Exercise instructions:
1 > Reproduce the passage from the post on adopting new ways of thinking, beginning at the words "There seems to" and stopping after the words "of the new.".
2 > List every category of the post on adopting new ways of thinking whose name is a single word.

Text passage:
____________________
Written By: - Date published: 1:25 pm, November 19th, 2018 - 26 comments
Categories: activism, democratic participation, disaster, Environment, Ethics, global warming, International, political alternatives, quality of life, sustainability, the praiseworthy and the pitiful - Tags: , ,

There seems to be an odd thing about adopting new ways of thinking or doing things. It seems that there is usually a small group of people who practice or advocate for a particular thing, while the majority of people carry on thinking and acting as before as though awaiting permission to adopt whatever the new thing is. I’m no psychology student, and so while I’m sure there will be studies and a name given to the phenomena, I’m just going to settle for suggesting there’s a herd mentality that makes people averse to sticking out. Of course, as something gains traction, it’s the old thoughts and habits that might come to seem increasingly peculiar or marginal. And then they become abandoned, bar for a wee few people who cling on to the old thoughts and the old ways and who might be seen as a mirror opposite of those who initially push for change or adoption of the new.

For those who need permission – who require that “the new” first be endorsed by authoritative or mainstream voices they’d  usually associate with “normal” and “acceptable”, then today’s letter signed off by 150 of society’s “great and good”, might have something to offer.
____________________
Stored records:
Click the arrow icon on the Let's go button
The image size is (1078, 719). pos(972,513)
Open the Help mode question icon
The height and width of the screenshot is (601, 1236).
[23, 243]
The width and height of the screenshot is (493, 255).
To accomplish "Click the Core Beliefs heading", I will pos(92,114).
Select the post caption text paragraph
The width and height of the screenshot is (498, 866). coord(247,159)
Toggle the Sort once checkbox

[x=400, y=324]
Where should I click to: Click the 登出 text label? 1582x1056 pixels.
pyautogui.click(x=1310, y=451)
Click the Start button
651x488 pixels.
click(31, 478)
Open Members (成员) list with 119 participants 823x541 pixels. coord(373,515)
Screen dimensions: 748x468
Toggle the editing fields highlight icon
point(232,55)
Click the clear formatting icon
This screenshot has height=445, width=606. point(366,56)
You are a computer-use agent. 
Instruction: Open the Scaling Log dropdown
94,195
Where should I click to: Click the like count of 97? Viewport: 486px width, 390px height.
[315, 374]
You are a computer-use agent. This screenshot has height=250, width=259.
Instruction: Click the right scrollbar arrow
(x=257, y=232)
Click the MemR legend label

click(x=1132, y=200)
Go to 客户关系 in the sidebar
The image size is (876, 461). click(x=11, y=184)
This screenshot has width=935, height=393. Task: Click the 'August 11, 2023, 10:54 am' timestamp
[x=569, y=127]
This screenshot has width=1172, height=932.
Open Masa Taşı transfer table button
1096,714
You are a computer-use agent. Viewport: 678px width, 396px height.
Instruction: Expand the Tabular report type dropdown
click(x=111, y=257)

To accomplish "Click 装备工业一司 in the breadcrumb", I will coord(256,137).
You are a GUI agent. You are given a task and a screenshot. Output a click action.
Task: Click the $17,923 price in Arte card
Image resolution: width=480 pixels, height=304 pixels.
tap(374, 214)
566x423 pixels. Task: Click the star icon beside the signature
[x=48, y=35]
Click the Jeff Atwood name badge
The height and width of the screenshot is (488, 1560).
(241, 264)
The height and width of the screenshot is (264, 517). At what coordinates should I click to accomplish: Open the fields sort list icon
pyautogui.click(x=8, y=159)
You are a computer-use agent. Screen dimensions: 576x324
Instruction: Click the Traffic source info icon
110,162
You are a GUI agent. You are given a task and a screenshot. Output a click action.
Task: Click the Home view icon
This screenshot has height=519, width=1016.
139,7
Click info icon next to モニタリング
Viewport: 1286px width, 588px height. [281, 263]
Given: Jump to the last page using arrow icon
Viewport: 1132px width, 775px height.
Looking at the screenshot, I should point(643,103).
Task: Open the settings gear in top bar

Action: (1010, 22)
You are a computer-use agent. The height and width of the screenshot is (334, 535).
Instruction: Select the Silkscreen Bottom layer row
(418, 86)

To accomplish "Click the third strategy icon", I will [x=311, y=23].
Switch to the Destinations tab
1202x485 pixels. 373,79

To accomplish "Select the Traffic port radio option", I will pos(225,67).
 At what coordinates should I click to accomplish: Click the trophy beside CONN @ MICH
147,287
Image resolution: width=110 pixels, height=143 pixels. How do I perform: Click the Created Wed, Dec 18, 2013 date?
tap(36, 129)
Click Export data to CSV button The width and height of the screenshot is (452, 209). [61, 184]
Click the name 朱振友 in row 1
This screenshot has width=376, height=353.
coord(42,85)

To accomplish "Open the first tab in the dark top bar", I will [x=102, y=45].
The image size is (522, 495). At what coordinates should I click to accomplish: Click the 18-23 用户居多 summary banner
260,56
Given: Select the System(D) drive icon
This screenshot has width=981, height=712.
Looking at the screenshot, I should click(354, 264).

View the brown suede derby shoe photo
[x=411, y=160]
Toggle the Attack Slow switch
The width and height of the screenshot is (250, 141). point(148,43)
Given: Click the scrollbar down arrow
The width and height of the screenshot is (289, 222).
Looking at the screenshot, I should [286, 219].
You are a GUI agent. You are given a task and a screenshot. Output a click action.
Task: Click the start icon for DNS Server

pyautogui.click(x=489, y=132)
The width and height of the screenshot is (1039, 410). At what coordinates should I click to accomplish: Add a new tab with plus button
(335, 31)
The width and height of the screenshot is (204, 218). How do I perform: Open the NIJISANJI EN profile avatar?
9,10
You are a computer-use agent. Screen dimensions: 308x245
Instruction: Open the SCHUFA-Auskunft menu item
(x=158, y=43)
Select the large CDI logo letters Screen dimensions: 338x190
____________________
Replies:
1 >
There seems to be an odd thing about adopting new ways of thinking or doing things. It seems that there is usually a small group of people who practice or advocate for a particular thing, while the majority of people carry on thinking and acting as before as though awaiting permission to adopt whatever the new thing is. I’m no psychology student, and so while I’m sure there will be studies and a name given to the phenomena, I’m just going to settle for suggesting there’s a herd mentality that makes people averse to sticking out. Of course, as something gains traction, it’s the old thoughts and habits that might come to seem increasingly peculiar or marginal. And then they become abandoned, bar for a wee few people who cling on to the old thoughts and the old ways and who might be seen as a mirror opposite of those who initially push for change or adoption of the new.

2 > activism, disaster, Environment, Ethics, International, sustainability